Con Roger Federer ha condiviso l’oro olimpico a Pechino 2008 e la Coppa Davis nel 2014, scrivendo le pagine più gloriose del tennis svizzero. Ma a definire davvero il suo stile è soprattutto quel rovescio a una mano potente e vario, diventato iconico per efficacia e bellezza. Un colpo da museo, costruito da giovanissimo con il primo coach Dimitri Zavialov. «Nelle mie annate migliori, quel rovescio disturbava anche i più forti al mondo».

Nel 2009 ha vinto il torneo di Lugano, «uno dei challenger più prestigiosi al mondo, per un successo che ricordo sempre con piacere».

Oltre al talento, Stan ha sempre messo in campo una dedizione assoluta e ha costruito la sua ascesa giorno dopo giorno. Il suo storico preparatore fisico Pierre Paganini lo descrive così: «Wawrinka ha una grande quantità di energia.

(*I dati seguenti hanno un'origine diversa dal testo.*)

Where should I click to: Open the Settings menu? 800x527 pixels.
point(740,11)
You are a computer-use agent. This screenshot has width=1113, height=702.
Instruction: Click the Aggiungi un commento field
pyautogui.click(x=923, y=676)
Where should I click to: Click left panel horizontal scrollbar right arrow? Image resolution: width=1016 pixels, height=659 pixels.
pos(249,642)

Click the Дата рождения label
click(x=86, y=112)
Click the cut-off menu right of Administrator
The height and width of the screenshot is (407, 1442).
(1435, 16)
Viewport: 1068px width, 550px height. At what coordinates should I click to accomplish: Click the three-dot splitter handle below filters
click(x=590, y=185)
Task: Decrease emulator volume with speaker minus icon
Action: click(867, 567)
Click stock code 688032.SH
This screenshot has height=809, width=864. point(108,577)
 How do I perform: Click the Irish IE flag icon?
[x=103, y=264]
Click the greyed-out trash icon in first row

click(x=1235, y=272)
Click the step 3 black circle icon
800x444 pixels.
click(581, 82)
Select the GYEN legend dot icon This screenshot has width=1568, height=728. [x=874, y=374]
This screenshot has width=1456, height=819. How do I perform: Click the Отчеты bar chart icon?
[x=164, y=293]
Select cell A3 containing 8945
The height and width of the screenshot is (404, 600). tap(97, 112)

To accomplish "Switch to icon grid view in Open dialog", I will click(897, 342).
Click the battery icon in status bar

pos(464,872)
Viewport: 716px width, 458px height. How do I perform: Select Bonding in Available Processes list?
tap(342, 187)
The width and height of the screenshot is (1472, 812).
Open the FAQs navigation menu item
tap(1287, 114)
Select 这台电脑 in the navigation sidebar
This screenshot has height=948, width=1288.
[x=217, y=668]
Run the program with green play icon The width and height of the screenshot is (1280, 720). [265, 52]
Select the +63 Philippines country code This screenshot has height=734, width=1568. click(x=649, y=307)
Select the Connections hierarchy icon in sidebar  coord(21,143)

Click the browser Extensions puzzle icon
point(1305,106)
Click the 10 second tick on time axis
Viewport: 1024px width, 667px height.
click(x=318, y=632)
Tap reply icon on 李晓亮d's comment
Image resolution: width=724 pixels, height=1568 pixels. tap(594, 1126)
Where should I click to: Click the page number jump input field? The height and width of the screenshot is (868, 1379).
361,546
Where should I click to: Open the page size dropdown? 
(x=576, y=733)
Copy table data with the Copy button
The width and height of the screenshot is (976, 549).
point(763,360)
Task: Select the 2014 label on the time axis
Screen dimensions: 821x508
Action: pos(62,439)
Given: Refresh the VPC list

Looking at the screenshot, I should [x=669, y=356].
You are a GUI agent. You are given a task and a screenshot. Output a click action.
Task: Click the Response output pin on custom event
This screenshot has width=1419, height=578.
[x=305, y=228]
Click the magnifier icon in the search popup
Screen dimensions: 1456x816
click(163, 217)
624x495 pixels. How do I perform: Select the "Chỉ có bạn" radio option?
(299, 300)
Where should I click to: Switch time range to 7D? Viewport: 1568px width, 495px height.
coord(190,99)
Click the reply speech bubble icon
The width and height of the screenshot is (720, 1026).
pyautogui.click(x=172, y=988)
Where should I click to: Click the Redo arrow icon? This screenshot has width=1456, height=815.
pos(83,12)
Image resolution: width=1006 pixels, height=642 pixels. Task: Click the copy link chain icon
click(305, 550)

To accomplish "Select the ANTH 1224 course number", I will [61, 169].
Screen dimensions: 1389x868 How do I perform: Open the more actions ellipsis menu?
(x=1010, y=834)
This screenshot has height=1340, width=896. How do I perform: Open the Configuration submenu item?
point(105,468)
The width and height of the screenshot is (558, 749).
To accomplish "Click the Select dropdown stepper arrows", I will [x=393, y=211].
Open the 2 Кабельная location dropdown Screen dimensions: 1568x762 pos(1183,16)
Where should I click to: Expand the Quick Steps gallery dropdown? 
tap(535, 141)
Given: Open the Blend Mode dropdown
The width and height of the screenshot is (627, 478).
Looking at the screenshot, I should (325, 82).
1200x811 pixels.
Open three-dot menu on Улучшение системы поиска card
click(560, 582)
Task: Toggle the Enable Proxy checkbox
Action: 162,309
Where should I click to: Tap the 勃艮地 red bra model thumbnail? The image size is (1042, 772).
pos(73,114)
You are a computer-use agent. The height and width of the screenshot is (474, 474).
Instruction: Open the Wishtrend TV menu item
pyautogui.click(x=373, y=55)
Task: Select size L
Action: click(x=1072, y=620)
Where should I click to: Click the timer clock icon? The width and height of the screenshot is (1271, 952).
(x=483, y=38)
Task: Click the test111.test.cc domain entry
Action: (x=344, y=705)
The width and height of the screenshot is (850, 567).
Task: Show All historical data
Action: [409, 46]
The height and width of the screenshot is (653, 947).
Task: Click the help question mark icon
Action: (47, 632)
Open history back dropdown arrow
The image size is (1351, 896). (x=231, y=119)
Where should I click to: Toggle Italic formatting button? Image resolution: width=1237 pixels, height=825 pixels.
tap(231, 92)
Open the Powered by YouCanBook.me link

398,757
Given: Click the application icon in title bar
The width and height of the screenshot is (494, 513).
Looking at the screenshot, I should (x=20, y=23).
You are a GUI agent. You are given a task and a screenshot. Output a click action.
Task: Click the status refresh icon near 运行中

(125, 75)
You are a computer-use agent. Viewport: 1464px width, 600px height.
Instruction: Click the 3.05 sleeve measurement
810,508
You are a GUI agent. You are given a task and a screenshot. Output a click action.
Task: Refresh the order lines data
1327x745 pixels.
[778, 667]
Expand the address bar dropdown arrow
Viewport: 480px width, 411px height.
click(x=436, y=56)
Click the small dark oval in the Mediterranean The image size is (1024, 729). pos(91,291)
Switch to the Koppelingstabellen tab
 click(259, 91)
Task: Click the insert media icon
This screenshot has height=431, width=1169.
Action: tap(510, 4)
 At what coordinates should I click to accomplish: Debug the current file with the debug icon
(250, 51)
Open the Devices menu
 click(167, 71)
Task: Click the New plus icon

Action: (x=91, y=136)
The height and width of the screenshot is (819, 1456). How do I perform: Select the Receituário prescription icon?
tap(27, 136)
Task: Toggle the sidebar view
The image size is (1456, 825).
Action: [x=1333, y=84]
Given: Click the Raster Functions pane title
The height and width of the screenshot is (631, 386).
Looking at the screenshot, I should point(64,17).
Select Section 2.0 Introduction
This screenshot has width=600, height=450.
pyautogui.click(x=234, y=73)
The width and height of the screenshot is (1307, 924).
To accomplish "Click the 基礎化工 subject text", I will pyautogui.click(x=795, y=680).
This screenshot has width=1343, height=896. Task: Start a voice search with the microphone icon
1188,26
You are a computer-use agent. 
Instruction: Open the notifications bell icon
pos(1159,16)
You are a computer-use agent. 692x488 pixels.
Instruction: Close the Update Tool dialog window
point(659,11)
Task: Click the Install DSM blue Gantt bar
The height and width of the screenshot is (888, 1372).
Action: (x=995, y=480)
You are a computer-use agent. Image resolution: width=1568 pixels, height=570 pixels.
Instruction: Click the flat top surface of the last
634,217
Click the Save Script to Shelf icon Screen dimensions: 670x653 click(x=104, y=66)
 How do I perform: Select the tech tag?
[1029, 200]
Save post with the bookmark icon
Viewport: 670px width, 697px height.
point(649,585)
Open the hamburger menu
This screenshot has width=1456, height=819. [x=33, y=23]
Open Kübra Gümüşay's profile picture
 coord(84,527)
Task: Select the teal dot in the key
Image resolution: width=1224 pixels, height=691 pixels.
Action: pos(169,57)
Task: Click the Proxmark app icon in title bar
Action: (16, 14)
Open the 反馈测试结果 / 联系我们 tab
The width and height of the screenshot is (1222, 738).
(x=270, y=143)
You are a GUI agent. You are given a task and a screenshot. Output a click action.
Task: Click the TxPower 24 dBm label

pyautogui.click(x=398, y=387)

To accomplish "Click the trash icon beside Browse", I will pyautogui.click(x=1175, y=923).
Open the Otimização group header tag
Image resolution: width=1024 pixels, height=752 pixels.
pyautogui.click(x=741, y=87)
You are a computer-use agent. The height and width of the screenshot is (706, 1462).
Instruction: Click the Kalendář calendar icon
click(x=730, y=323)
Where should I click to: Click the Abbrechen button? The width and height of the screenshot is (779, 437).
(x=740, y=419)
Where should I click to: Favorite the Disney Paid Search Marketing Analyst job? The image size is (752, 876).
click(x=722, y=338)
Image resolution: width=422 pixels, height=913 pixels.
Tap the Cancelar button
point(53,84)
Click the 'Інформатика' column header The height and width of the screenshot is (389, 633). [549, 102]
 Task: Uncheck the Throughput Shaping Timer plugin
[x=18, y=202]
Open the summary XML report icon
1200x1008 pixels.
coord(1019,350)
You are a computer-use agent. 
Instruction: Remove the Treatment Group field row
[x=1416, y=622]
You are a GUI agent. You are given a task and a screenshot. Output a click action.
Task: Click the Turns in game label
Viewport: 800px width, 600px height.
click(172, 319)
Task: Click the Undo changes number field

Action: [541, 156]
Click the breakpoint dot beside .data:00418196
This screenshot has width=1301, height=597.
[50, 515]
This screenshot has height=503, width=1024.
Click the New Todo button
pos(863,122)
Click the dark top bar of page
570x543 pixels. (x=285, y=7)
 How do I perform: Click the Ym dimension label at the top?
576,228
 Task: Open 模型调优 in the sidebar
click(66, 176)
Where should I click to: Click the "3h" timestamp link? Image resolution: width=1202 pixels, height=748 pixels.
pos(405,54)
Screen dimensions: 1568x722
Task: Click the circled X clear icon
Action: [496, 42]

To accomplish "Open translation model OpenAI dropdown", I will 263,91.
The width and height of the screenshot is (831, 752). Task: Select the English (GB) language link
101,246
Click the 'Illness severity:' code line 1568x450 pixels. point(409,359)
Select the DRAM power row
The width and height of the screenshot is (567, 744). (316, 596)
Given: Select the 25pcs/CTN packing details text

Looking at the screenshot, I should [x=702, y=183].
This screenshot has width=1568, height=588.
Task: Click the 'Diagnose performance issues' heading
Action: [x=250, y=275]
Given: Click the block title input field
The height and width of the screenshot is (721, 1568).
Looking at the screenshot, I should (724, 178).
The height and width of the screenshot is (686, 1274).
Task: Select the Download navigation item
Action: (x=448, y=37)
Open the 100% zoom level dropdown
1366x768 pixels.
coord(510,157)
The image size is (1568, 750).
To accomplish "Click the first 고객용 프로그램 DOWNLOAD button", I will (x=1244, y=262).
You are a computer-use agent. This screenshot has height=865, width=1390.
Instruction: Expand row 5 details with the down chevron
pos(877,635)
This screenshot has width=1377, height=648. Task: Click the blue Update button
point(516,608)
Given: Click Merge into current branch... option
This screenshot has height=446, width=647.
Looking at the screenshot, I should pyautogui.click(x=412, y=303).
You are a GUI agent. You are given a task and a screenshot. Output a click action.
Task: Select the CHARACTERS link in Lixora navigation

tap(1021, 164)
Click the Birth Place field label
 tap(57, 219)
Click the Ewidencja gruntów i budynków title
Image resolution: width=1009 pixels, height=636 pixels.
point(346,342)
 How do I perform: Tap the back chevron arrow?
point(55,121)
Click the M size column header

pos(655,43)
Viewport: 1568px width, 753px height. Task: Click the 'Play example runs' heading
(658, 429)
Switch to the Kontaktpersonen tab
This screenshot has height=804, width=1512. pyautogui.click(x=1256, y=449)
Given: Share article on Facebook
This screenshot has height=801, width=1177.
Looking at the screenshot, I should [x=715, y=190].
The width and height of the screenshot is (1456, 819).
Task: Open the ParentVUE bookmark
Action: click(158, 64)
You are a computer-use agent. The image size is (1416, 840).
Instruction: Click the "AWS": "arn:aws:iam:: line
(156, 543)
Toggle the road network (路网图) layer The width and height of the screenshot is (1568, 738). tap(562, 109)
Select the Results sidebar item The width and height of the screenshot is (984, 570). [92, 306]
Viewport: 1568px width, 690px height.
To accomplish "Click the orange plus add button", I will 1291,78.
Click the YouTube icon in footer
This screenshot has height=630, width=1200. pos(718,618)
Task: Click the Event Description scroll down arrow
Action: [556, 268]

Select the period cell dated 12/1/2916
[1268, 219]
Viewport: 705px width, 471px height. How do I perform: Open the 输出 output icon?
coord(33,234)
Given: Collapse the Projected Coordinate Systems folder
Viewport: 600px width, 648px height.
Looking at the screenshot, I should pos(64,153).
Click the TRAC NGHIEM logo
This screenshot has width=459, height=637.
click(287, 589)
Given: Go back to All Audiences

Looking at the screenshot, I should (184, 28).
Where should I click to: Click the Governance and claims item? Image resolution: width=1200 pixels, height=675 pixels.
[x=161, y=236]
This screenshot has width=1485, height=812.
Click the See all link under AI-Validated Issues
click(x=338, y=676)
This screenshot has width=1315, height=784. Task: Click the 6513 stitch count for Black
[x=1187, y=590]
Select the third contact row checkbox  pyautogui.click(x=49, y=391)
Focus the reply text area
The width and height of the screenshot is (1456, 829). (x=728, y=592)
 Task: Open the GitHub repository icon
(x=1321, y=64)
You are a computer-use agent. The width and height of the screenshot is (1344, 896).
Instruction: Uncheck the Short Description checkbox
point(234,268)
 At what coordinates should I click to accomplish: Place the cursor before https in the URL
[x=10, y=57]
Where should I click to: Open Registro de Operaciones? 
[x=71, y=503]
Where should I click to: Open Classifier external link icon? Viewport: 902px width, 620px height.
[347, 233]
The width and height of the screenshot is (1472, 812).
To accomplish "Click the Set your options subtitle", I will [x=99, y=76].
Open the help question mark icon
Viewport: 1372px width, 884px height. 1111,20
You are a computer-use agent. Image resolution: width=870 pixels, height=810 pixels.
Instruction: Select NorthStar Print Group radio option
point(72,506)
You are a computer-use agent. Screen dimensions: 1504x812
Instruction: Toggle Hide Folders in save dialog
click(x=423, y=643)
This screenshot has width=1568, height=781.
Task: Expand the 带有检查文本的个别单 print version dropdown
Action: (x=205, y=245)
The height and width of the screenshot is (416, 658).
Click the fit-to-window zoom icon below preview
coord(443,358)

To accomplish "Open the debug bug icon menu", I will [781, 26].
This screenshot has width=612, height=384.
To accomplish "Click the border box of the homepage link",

Grazie al suo costante impegno, si è scoperto anche un artista».

Sul braccio sinistro porta una citazione dello scrittore irlandese Samuel Beckett: «Ever tried. Ever failed. No matter. Try again. Fail again. Fail better». È il manifesto di una carriera forgiata nella pazienza, nella passione. E nella gloria.